Problem: According to the list of job cons below, how long did the writer stay at Epic before leaving?

Text:
*** Begin section ***

Cons

- The work is dull. I spent all of my time fixing little bugs, which requires navigating Epic's complicated internal structure and writing everything in M, a really unpleasant language that no other company uses. This was the dealbreaker for me, because it meant every damn day was just 8 or 9 hours of uninteresting work. It actually takes quite a bit of work to understand the internal structure necessary to do dev work, and the kicker is it's mostly stuff that will never translate to any other job. Put bluntly, I looked around and saw nobody in the company doing work I wanted to do, so leaving (after a little less than a year) was an easy decision. This was far and away the biggest factor in my leaving. It's great to do challenging, interesting work for 50-60+ hours a week. Doing boring things day-in day-out for 40 hours a week is a nightmare. - The culture requires working hard. This would be fine if the work wasn't so damn boring. My boss criticized me several times for only working 40-42 hours a week (not counting lunch), and there's a sense that the more time you log (literally, you log how much time you spent on what each day, in 15-minute increments) the better you're doing. I hear it's worse in TS and IS roles because they're customer-facing. - As a new hire, you are at the mercy of your TL (your immediate superior). Epic makes a proud point of hiring technical people to be managers, so in practice if you're a software developer or whatever and hang around for a few years there's a good chance you'll end up a TL, even if you're perhaps not great at supervising people. If you do not get along with your TL, working at Epic will be unpleasant, as there is really no way to switch, and they control what work you do. - Most people leave within a few years for the reasons mentioned above, and it's not very common to find someone who actually plans to build a future with the company. - I was lucky enough to avoid a customer-facing role (e.g. TS, IS), but those can be pretty awful with a bad (or even just difficult) customer, since Epic really sells itself on customer service. In practice you may have to be very patient with someone who has not paid attention and is very angry. A lot.
*** End section ***
Data extract:
*** Begin section ***
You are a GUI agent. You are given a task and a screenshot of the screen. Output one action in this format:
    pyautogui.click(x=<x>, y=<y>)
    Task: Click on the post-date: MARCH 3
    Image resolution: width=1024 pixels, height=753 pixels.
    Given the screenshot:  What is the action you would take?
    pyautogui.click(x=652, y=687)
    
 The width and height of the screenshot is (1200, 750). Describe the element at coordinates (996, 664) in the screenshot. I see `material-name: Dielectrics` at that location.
*** End section ***
Expected output: A little less than a year.